Wrong person. If you are not the most appropriate person to speak to when someone phones up, do try to interrupt them before they have given you ten minutes worth of information! You can either take details and ask the correct person to phone them back, or simply transfer the call.

Courtesy of Simon Wills
On hold. People do not like being left on hold without explanation or for seemingly endless periods. Give an explanation of why they are being put on hold, how long it will take, or better still offer to ring them back later if that is appropriate.

Identity. Make sure you identify yourself and your position when you answer the phone. If you forget, then do so before its conclusion. This makes the enquirer feel safe that an individual is responsible for his/ her problem and knows who to speak to if calling again.

Listening. Don’t let the person on the phone think that you’re distracted or not paying attention. Make sure that you give them the opportunity to express him/ herself and their individual needs. Do not fall into the trap of thinking: “Another question about X – the answer is Y”.

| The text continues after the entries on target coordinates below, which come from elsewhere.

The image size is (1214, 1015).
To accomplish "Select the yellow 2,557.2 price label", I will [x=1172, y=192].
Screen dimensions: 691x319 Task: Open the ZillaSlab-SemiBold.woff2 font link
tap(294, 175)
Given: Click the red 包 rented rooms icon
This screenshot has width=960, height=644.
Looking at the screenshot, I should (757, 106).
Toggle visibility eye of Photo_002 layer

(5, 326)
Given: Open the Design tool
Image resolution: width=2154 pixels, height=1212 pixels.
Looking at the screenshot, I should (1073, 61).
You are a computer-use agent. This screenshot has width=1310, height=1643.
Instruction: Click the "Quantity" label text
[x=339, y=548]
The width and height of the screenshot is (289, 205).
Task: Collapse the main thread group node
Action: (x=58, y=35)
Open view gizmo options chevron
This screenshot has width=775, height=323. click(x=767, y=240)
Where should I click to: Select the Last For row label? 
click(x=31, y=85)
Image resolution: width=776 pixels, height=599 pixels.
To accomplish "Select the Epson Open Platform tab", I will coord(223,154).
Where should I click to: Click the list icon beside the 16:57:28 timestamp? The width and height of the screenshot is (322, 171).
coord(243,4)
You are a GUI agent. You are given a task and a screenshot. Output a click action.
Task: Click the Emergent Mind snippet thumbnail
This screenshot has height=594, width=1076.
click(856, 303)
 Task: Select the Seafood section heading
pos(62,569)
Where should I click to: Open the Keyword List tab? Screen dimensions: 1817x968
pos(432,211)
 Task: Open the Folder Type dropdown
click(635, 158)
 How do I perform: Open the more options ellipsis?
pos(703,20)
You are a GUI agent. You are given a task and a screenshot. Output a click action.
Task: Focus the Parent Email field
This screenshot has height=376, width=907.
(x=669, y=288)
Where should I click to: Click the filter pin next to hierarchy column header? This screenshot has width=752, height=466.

Finally, a quick word about answerphones or voicemail. Many people don't like to leave recorded messages so you should be aware of this fact if you use these facilities at work. When a message is left, you should try to reply within a relatively short time even if only to confirm that the message has been received. Messages often contain incomplete information anyway, so this can be your ‘excuse’ to ring the enquirer back, thereby giving them reassurance that you have received their problem and are working on it.